# EXERCISE:
Please count the lines below that contain the string "icon", treating uppercase and lowercase as different, and give only the number.

════════════════

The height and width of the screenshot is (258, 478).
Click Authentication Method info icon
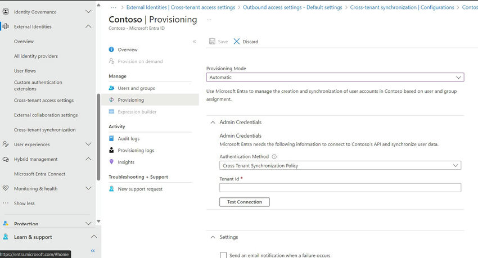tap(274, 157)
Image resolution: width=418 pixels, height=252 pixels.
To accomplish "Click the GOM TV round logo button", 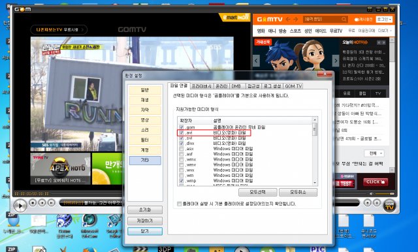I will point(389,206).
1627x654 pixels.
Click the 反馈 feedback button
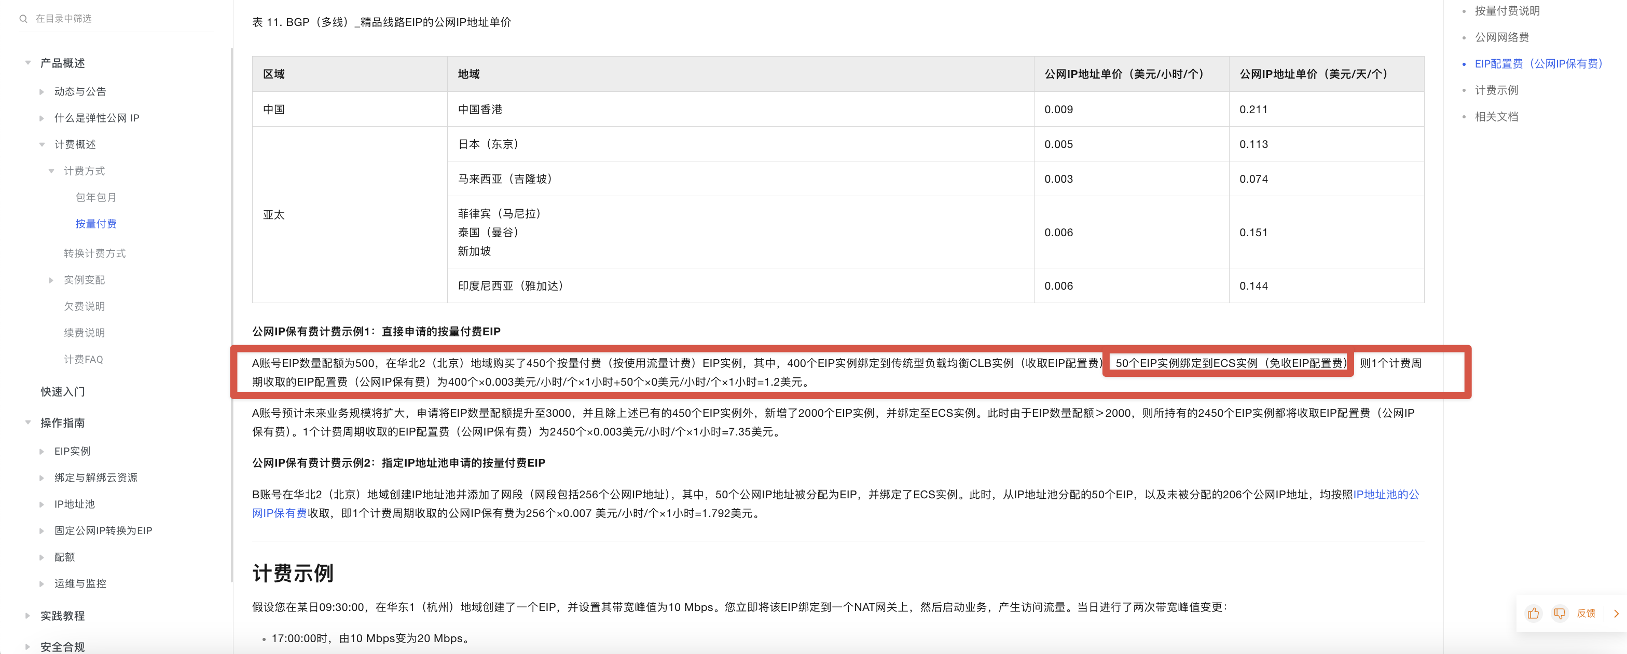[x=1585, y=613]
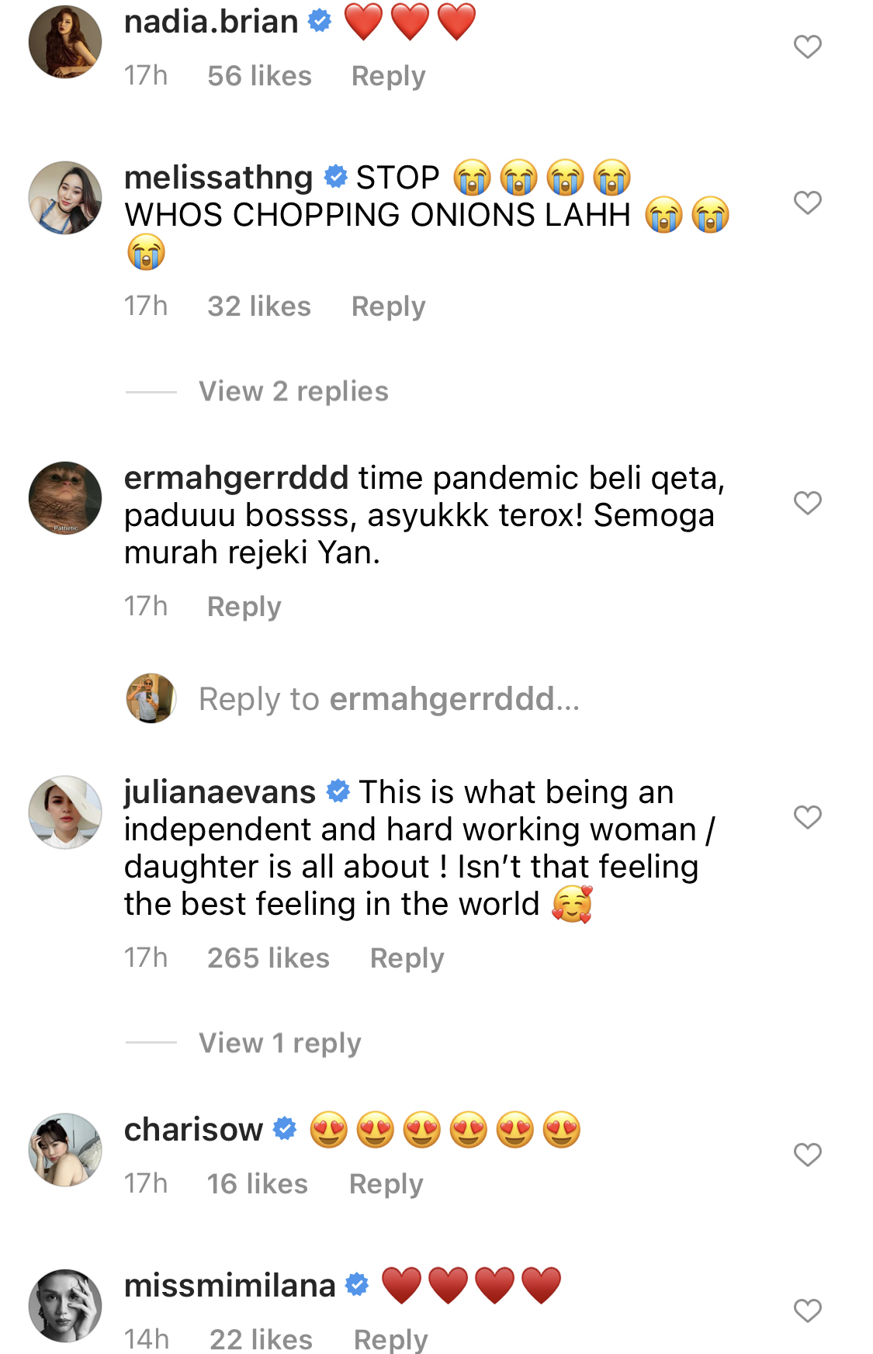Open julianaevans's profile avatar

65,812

════════════════

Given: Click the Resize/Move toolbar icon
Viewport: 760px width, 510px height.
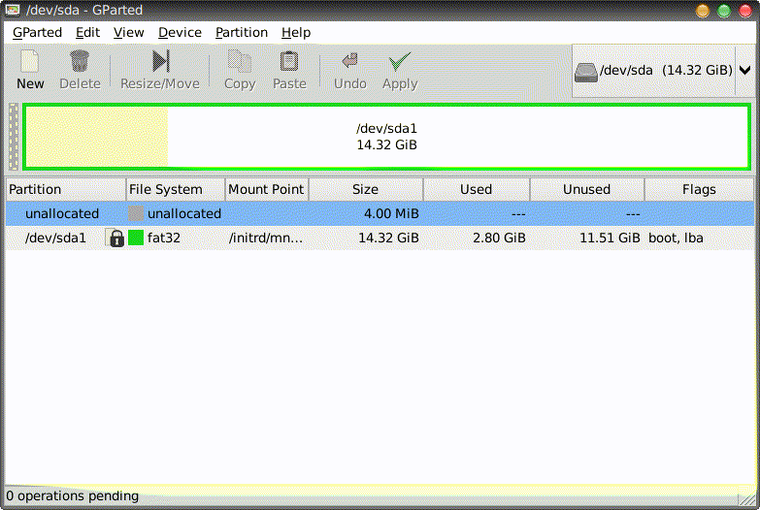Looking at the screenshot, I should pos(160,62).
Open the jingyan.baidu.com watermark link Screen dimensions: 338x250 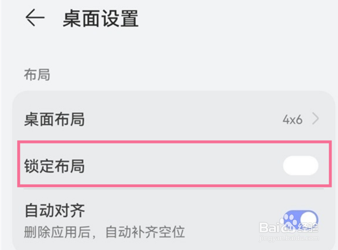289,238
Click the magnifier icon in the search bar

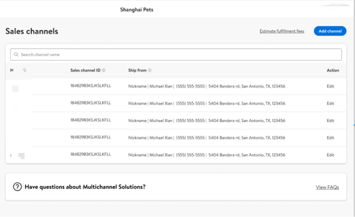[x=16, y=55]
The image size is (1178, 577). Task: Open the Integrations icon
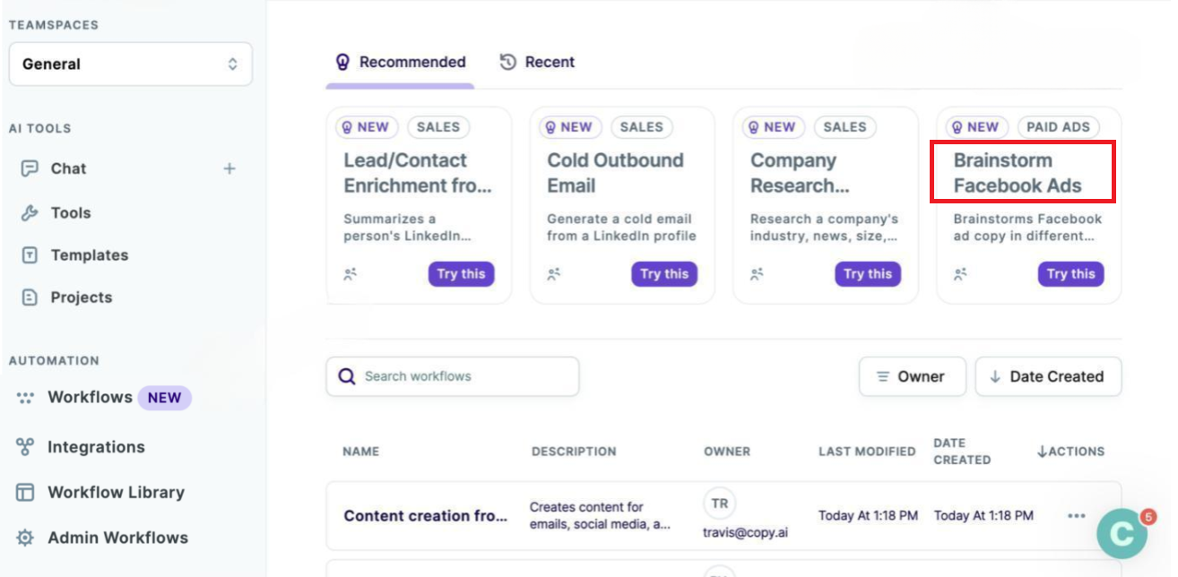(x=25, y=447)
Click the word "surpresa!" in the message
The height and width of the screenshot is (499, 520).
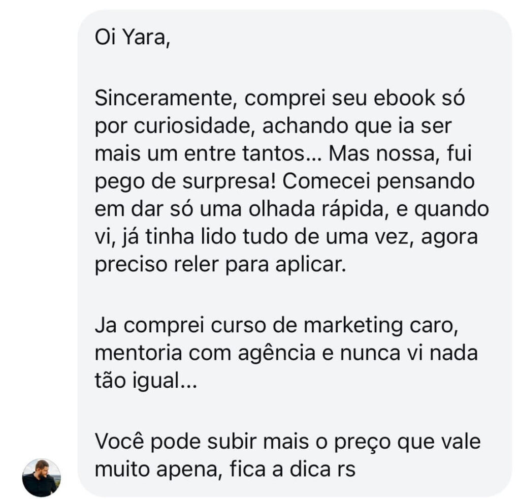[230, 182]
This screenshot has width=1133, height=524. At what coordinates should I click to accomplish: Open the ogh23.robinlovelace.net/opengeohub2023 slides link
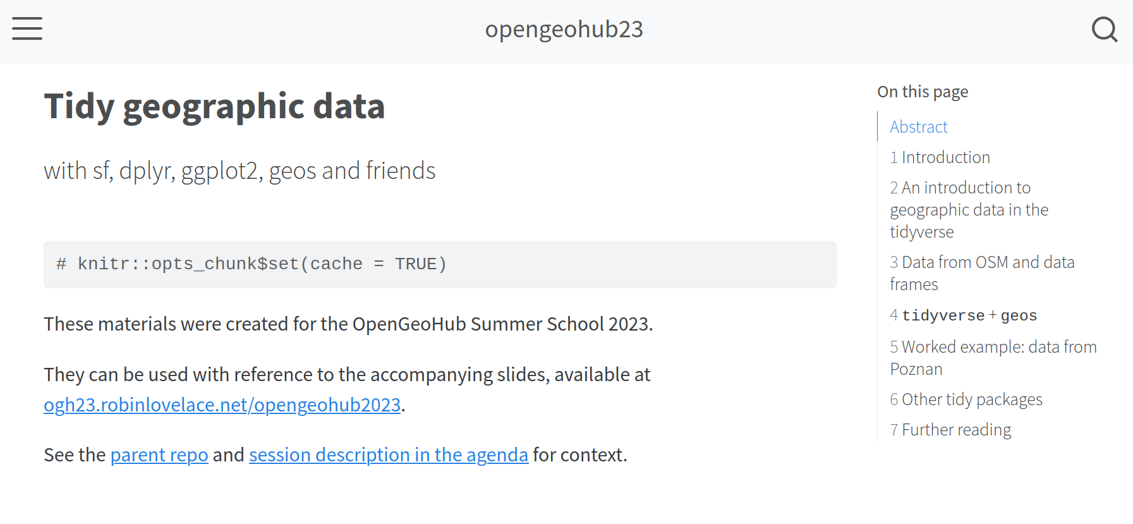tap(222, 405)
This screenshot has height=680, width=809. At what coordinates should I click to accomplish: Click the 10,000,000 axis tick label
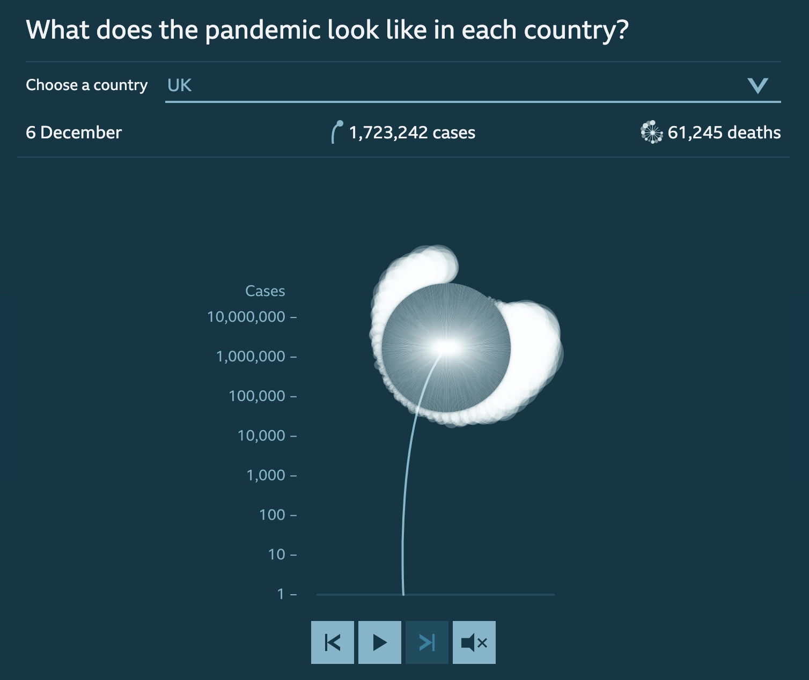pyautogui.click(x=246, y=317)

════════════════

# WRITTEN SOLUTION:
4